**Exercise directions:** Pictures are to be dropped. Everything else in the listing gets copied exactly.

**Exercise inputs:**
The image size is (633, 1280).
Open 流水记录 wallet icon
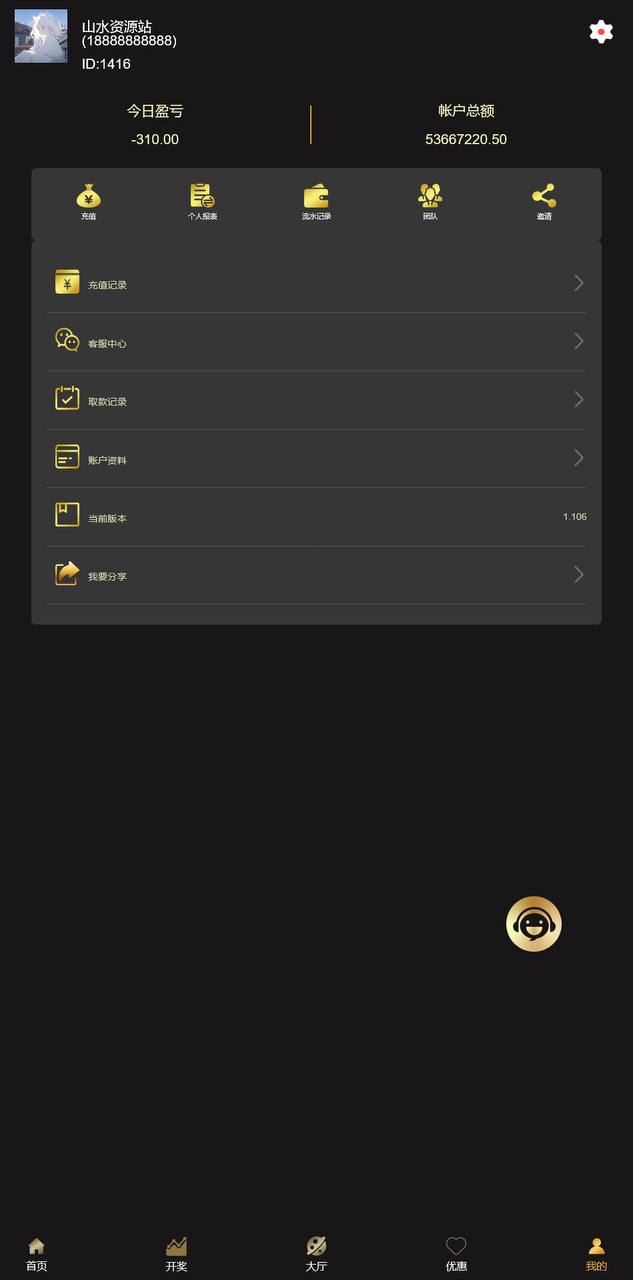(x=316, y=195)
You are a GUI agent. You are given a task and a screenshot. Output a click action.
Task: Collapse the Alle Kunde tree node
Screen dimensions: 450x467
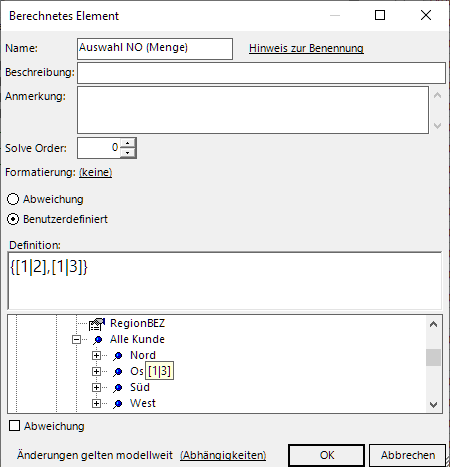76,340
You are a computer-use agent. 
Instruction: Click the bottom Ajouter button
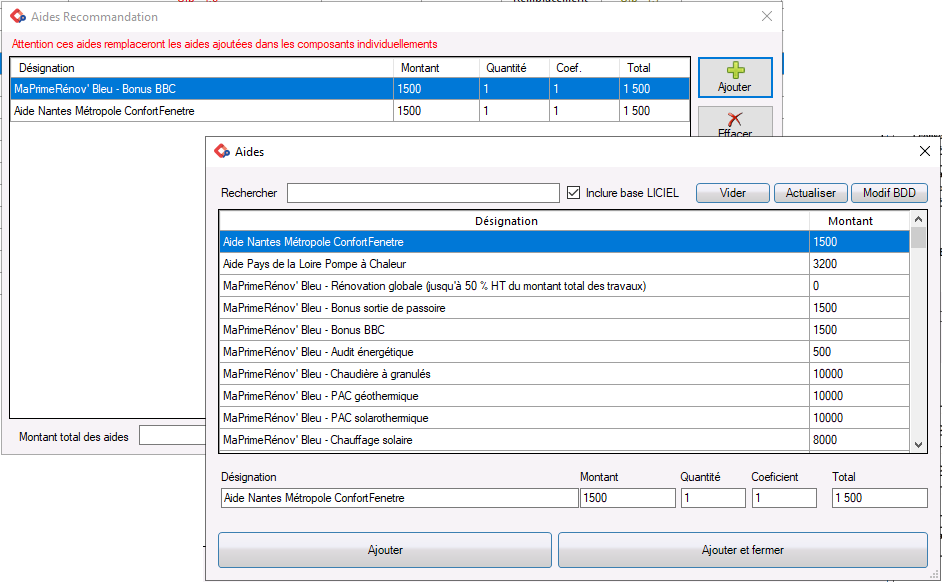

**Result:**
The image size is (633, 1280).
Open 流水记录 wallet icon
(x=316, y=195)
You are a GUI agent. You are given a task and a screenshot. Output a click action.
Task: Collapse the Alle Kunde tree node
Screen dimensions: 450x467
76,340
You are a computer-use agent. 
Instruction: Click the bottom Ajouter button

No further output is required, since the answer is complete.